[Records excerpted from a collection]
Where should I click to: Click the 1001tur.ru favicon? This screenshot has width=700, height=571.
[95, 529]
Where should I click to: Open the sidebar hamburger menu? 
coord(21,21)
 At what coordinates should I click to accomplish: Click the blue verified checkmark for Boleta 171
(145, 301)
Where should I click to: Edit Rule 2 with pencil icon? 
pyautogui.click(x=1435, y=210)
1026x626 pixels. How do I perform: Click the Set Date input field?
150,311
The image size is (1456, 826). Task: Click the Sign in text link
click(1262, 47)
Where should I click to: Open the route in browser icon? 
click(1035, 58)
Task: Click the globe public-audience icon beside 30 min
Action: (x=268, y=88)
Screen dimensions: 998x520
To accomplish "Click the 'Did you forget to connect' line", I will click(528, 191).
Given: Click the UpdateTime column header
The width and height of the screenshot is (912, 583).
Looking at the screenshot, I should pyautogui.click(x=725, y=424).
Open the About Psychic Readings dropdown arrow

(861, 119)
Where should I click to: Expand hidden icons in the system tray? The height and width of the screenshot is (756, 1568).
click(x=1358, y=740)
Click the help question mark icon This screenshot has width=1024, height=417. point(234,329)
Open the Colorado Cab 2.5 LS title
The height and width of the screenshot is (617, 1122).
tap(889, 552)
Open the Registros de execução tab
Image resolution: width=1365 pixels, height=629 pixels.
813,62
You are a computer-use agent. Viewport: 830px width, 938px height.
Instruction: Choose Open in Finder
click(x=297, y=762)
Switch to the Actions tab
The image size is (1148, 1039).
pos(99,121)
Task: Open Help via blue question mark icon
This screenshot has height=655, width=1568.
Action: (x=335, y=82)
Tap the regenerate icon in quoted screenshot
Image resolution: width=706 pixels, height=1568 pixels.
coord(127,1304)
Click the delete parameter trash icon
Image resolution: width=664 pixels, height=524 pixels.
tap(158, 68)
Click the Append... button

Stated goal
Convert every line of the entries above into a Markdown table with the columns "No." and "Line," numbering the rows in order and leaving out blank lines.

Task response
| No. | Line |
|---|---|
| 1 | Where should I click to: Click the 1001tur.ru favicon? This screenshot has width=700, height=571. |
| 2 | [95, 529] |
| 3 | Where should I click to: Open the sidebar hamburger menu?  |
| 4 | coord(21,21) |
| 5 |  At what coordinates should I click to accomplish: Click the blue verified checkmark for Boleta 171 |
| 6 | (145, 301) |
| 7 | Where should I click to: Edit Rule 2 with pencil icon?  |
| 8 | pyautogui.click(x=1435, y=210) |
| 9 | 1026x626 pixels. How do I perform: Click the Set Date input field? |
| 10 | 150,311 |
| 11 | The image size is (1456, 826). Task: Click the Sign in text link |
| 12 | click(1262, 47) |
| 13 | Where should I click to: Open the route in browser icon?  |
| 14 | click(1035, 58) |
| 15 | Task: Click the globe public-audience icon beside 30 min |
| 16 | Action: (x=268, y=88) |
| 17 | Screen dimensions: 998x520 |
| 18 | To accomplish "Click the 'Did you forget to connect' line", I will click(528, 191). |
| 19 | Given: Click the UpdateTime column header |
| 20 | The width and height of the screenshot is (912, 583). |
| 21 | Looking at the screenshot, I should pyautogui.click(x=725, y=424). |
| 22 | Open the About Psychic Readings dropdown arrow |
| 23 | (861, 119) |
| 24 | Where should I click to: Expand hidden icons in the system tray? The height and width of the screenshot is (756, 1568). |
| 25 | click(x=1358, y=740) |
| 26 | Click the help question mark icon This screenshot has width=1024, height=417. point(234,329) |
| 27 | Open the Colorado Cab 2.5 LS title |
| 28 | The height and width of the screenshot is (617, 1122). |
| 29 | tap(889, 552) |
| 30 | Open the Registros de execução tab |
| 31 | Image resolution: width=1365 pixels, height=629 pixels. |
| 32 | 813,62 |
| 33 | You are a computer-use agent. Viewport: 830px width, 938px height. |
| 34 | Instruction: Choose Open in Finder |
| 35 | click(x=297, y=762) |
| 36 | Switch to the Actions tab |
| 37 | The image size is (1148, 1039). |
| 38 | pos(99,121) |
| 39 | Task: Open Help via blue question mark icon |
| 40 | This screenshot has height=655, width=1568. |
| 41 | Action: (x=335, y=82) |
| 42 | Tap the regenerate icon in quoted screenshot |
| 43 | Image resolution: width=706 pixels, height=1568 pixels. |
| 44 | coord(127,1304) |
| 45 | Click the delete parameter trash icon |
| 46 | Image resolution: width=664 pixels, height=524 pixels. |
| 47 | tap(158, 68) |
| 48 | Click the Append... button |